Mostly Southerners, they decided to take an old term “yellow dog,” which referred to Southern Democrats so loyal they would vote for a yellow dog if it ran on the party’s ticket, and turn it around. One of the founding members, Rep. Billy Tauzin of Louisiana, had paintings of blue dogs in his office. The lawmakers joked about it, saying that they actually were yellow dogs, but they’d been “choked blue” by the party’s liberals…and so they became the “blue dog” Democrats. It is interesting to note that Rep. Tauzin later switched to the Republican.

The Blue Dogs’ numbers expanded with the election of moderate Democrats whose conservative views won voters in large numbers, facilitating the Democratic takeover of Congress in 2008. The coalition retains a Southern sensibility but many of its members now come from other areas. Nineteen members, called “Blue Pups,” won seats in the past two elections…and now the Blue Dogs alone hold 52 seats in the House.

As long ago as May, the Blue Dogs complained of being shut out of the healthcare debate. In a sharp letter to Democratic leaders, they wrote they were “increasingly troubled” by their exclusion. House Speaker Pelosi and others set up a flurry of meetings then—and just last week with President Obama and them, but they still are not satisfied—especially not their “alpha” Blue Dog on health care, Rep. Ross of Arkansas. A former drugstore owner, Ross leads a block of seven Blue Dogs on the Energy and Commerce Committee—more than enough to delay any legislation. The question now is whether Democratic leaders could bypass the committee and take the bill directly to the House floor. If they do—and if they succeed—the Blue Dogs almost surely will be even more alienated…and even more likely to make common cause with Republicans.

So what does all this mean for nurses, nursing and health care? The Blue Dogs and the Blue Pups in particular, have all promised to represent their districts. Period. Full Stop. And if they think their voters oppose health reform, they will continue their ideological opposition. But if not…what then? The negotiations are serious, fast, and furious. In fact, New York hospitals are breathing a bit easier this week after the Obama administration agreed to downsize its proposed hospital cuts by some $70 billion. The White House had called for slashing Medicaid and Medicare payments to hospitals by about $224 billion over 10 years to help pay for healthcare reform but agreed Wednesday to a more modest $155 billion target. Democrats are debating a new tax on families earning more than $250,000 a year, with the key item being the size of a surtax on high-earning families—not whether or not there will be one.

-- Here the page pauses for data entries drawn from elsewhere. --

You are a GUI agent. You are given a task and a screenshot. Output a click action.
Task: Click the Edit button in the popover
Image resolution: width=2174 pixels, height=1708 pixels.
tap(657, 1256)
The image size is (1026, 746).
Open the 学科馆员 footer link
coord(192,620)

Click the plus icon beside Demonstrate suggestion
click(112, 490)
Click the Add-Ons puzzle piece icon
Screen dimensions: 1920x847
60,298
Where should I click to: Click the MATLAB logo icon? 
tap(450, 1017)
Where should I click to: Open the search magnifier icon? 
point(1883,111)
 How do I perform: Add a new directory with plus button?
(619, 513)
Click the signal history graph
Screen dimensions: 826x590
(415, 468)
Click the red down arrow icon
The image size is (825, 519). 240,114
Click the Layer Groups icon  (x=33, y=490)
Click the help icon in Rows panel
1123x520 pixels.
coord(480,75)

If you come from a Blue Dog state, contact your representatives. Let them know what you think. Let them know you are a nurse. Let them know that you care about this issue—and you vote!

If the Blue Dogs will compromise, and if Democratic leaders ultimately satisfy some of their concerns, the health bill will likely clear the House this week, marking a significant victory for President Obama. A version of the bill is still mired in the Senate, where Democrats and Republicans are engaged in tough negotiations to produce bipartisan legislation.